Saturday, November 17, 2007

Washington In Iraq: A Convenient Truth

Iraq is not at war with Iran, but Washington appears to be posturing for just such a follow-up invasion, one that Americans fear would, in many ways, mirror the second Iraqi invasion. But based on everything we know about Al Qaeda in Iraq, it is but a small faction, a fraction of what might curtail counterinsurgency efforts there led by the Pentagon In Iraq and the Iraqi government.

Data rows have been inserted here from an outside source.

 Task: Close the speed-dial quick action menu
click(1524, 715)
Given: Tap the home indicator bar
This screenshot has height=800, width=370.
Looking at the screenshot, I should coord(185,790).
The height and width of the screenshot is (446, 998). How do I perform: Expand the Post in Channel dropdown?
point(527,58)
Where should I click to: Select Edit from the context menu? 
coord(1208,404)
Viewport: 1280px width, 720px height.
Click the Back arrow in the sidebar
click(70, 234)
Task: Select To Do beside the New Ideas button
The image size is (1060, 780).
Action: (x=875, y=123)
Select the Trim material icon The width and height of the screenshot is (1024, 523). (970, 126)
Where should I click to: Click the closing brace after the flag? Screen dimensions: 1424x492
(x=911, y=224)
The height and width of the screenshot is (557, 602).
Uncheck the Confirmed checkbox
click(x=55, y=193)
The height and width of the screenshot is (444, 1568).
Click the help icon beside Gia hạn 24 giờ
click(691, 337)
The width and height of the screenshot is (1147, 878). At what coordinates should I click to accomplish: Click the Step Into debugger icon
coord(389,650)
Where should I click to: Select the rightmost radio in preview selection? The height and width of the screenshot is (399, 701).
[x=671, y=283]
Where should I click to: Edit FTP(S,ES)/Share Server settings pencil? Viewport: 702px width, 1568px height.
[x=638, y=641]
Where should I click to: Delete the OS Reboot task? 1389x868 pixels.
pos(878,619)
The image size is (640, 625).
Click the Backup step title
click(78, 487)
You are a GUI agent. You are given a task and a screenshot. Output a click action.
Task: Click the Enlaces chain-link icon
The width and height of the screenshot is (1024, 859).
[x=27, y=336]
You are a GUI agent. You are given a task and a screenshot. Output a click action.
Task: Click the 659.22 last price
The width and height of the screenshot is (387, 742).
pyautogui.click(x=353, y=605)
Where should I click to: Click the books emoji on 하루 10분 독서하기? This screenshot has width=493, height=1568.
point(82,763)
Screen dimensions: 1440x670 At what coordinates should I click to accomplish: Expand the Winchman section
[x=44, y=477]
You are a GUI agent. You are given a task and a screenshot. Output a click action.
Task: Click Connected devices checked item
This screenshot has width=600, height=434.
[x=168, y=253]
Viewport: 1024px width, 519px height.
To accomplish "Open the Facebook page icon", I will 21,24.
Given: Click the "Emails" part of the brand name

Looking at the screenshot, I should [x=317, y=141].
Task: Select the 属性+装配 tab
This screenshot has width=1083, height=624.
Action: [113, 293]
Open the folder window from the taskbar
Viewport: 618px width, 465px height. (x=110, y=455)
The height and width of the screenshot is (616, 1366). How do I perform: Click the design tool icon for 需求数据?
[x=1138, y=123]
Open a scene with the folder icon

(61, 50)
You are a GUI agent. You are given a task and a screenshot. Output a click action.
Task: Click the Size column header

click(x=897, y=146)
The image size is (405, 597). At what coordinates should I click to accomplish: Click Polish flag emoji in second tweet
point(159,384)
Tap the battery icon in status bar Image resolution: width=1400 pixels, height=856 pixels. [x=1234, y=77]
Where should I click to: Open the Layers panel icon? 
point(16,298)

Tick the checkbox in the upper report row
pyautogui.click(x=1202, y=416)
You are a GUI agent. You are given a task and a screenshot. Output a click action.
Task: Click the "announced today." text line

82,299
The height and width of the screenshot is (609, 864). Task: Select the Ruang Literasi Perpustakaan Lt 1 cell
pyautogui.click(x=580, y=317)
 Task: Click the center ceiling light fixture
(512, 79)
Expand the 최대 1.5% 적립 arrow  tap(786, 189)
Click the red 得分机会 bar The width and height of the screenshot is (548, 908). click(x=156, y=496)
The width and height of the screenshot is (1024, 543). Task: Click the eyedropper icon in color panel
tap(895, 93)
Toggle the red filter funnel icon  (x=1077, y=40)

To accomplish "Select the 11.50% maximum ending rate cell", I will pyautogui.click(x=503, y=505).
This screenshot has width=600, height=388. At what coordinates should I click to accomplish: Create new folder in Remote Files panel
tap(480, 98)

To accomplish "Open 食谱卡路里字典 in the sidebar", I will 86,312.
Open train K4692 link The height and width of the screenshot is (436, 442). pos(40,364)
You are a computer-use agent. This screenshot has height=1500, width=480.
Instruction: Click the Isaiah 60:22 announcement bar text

The problem is really not the Pentagon In Iraq, just as it is not Al Qaeda In Iraq, just as it was not Saddam who bombed the Trade Center on 9/11, in Iraq. Clearly, the problem is becoming Washington In Iraq, which will become, if we're not careful, Washington In Iran. How are Pentagon commanders supposed to explain to the Shiite-led Iraqi government of Nouri al-Maliki that while Washington might be preparing for a war with Iran, over its nuclear programs, the Pentagon's primary concern is stability in Iraq, which could even be compromised by just such saber-rattling ? Sure the Iranian nuclear program is a concern to the International Community. But notwithstanding an Iraqi government at war with Iran, how can the Pentagon In Iraq justify to the Iraqi government and American people, Washington at war with Iran ?

It makes it appear as if the entire Iraqi endeavor was directed at Iran in the first place, and as if the Iraqi invasion, predicated on the testimony of one, " Curveball," was devoid any redeemingly substantive basis. Saddam never possessed WOMDs, even as the American people continued for at least two years after the invasion to believe otherwise.

That's not to say that Saddam never violated international law, in the early 1980s, as an Iraqi court ruled. But it happened in the context of a war with Iran. So the same arguments that the adminstration uses to justify sex torture with political aims of the kind that were committed at Abu Ghraib, because those acts occurred in the context of a war, coincide with what arguments were long used to justify acts committed by Saddam that were found to be genocidal, more than two decades hence, and not without strategic implication.

Again, if the purpose of invading Iraq was to wage war with Iran, strategically, the idea that Saddam had once committed genocide becomes ever less compelling with respect to the real strategic motive. The fact that Saddam committed genocide becomes nothing more than a convenient truth.